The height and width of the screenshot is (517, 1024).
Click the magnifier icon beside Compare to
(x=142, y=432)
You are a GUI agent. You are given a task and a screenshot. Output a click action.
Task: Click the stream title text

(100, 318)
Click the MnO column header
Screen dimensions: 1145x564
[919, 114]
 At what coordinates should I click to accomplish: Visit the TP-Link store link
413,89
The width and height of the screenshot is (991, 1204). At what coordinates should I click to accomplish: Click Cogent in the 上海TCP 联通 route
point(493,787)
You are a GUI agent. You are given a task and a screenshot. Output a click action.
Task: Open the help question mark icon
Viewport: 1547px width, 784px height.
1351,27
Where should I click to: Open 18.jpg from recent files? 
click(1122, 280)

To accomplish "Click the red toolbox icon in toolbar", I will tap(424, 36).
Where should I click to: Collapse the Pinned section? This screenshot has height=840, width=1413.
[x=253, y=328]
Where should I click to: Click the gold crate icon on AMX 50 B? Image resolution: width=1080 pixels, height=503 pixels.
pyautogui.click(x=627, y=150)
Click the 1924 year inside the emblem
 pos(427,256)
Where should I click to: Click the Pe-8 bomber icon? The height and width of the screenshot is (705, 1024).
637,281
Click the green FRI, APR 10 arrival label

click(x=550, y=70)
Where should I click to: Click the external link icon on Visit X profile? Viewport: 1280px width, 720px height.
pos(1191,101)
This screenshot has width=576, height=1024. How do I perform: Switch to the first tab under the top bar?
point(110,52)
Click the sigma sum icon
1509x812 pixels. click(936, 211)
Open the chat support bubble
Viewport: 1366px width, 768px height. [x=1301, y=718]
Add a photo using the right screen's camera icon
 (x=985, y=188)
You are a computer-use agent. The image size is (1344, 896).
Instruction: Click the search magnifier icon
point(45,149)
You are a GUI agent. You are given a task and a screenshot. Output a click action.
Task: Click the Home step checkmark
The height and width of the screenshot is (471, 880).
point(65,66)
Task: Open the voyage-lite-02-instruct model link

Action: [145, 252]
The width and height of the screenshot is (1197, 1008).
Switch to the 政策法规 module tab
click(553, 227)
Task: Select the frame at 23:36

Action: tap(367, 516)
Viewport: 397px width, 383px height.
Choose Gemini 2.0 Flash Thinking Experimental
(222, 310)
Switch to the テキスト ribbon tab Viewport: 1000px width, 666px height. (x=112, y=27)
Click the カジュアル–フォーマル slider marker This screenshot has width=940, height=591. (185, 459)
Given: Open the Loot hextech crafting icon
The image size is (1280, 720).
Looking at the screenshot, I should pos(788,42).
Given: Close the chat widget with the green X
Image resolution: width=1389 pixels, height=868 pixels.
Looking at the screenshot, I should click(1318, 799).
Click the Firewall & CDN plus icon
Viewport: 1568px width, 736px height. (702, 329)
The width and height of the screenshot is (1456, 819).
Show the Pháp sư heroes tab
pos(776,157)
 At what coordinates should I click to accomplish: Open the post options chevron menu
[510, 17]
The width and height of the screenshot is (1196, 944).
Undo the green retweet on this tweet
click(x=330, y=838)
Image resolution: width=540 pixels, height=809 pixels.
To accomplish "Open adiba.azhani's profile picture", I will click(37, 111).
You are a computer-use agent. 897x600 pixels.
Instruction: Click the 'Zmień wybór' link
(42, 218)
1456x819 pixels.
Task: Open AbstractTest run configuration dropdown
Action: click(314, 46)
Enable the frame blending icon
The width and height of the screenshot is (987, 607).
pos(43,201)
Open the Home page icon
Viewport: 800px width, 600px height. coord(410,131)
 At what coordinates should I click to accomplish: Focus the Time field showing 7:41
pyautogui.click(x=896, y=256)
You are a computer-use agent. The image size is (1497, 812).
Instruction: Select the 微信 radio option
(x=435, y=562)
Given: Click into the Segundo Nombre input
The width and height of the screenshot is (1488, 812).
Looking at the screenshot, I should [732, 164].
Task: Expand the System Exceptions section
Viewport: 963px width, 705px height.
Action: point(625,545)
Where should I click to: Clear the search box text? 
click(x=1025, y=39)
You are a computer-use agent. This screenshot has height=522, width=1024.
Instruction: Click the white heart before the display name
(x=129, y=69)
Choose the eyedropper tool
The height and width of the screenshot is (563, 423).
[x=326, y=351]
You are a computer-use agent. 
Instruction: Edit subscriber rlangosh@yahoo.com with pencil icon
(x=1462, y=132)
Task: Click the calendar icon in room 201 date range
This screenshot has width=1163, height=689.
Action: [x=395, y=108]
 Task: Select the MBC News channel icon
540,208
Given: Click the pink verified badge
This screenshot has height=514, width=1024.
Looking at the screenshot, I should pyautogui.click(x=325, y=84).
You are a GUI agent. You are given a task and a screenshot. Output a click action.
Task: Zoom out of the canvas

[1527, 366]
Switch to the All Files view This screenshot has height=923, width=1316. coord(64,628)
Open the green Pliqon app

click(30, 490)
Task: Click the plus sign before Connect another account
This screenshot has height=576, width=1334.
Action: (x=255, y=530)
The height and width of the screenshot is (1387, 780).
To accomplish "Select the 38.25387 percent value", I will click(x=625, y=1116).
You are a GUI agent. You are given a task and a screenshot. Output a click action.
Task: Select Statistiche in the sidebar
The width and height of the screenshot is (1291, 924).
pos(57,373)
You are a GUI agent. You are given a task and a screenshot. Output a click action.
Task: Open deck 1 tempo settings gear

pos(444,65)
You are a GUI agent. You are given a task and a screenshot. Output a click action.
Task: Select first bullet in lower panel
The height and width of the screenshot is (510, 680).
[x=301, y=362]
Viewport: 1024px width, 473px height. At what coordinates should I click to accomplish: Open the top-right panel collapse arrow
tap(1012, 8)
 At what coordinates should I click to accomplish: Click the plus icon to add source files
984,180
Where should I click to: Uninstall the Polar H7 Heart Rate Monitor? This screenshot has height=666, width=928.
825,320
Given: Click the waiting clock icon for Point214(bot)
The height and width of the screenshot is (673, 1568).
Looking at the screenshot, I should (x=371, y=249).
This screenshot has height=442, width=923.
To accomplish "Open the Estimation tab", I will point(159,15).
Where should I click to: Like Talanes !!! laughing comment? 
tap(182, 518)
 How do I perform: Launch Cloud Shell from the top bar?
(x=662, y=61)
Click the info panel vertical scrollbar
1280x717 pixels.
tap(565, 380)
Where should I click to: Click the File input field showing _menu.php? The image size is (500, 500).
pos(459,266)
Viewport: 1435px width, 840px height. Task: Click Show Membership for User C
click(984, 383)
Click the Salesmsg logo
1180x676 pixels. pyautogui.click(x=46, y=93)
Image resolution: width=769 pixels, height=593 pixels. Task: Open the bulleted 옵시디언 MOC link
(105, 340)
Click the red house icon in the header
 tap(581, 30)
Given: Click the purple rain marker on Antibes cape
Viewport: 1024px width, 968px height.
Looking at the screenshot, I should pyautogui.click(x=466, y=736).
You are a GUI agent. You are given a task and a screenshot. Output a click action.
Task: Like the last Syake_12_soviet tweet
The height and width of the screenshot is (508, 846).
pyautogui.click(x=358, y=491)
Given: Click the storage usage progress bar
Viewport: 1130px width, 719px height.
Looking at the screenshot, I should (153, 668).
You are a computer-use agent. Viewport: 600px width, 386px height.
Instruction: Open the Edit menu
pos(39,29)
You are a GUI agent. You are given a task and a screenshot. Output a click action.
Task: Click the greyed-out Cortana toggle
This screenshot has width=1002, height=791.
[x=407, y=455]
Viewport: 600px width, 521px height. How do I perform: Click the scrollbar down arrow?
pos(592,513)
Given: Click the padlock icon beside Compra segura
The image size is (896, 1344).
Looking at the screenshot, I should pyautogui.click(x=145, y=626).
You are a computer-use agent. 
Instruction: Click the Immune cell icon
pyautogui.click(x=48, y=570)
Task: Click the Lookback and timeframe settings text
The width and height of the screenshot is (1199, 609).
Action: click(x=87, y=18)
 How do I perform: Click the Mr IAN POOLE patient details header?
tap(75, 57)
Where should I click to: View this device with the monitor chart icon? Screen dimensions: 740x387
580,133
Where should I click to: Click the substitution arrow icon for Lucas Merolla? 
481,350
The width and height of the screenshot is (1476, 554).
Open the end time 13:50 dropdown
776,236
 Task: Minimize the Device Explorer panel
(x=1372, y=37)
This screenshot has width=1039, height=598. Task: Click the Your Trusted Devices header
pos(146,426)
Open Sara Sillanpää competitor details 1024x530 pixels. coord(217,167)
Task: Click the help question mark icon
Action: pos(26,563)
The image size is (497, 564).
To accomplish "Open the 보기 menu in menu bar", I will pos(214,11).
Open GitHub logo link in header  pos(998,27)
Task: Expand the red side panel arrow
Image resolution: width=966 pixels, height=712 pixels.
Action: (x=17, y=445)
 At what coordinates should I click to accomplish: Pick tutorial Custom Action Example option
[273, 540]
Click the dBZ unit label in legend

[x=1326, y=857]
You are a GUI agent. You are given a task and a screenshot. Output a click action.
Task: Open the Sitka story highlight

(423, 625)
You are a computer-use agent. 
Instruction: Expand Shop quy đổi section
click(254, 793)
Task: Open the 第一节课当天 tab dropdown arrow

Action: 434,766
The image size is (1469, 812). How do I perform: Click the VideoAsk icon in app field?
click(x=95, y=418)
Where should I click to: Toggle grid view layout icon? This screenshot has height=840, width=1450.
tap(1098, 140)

What you should do: Copy out the material without changes, beginning at the line that contains "Task: Click the Lookback" and continuing through the end of the material.

Exercise response:
Task: Click the Lookback and timeframe settings text
The width and height of the screenshot is (1199, 609).
Action: click(x=87, y=18)
 How do I perform: Click the Mr IAN POOLE patient details header?
tap(75, 57)
Where should I click to: View this device with the monitor chart icon? Screen dimensions: 740x387
580,133
Where should I click to: Click the substitution arrow icon for Lucas Merolla? 
481,350
The width and height of the screenshot is (1476, 554).
Open the end time 13:50 dropdown
776,236
 Task: Minimize the Device Explorer panel
(x=1372, y=37)
This screenshot has width=1039, height=598. Task: Click the Your Trusted Devices header
pos(146,426)
Open Sara Sillanpää competitor details 1024x530 pixels. coord(217,167)
Task: Click the help question mark icon
Action: pos(26,563)
The image size is (497, 564).
To accomplish "Open the 보기 menu in menu bar", I will pos(214,11).
Open GitHub logo link in header  pos(998,27)
Task: Expand the red side panel arrow
Image resolution: width=966 pixels, height=712 pixels.
Action: (x=17, y=445)
 At what coordinates should I click to accomplish: Pick tutorial Custom Action Example option
[273, 540]
Click the dBZ unit label in legend

[x=1326, y=857]
You are a GUI agent. You are given a task and a screenshot. Output a click action.
Task: Open the Sitka story highlight

(423, 625)
You are a computer-use agent. 
Instruction: Expand Shop quy đổi section
click(254, 793)
Task: Open the 第一节课当天 tab dropdown arrow

Action: 434,766
The image size is (1469, 812). How do I perform: Click the VideoAsk icon in app field?
click(x=95, y=418)
Where should I click to: Toggle grid view layout icon? This screenshot has height=840, width=1450.
tap(1098, 140)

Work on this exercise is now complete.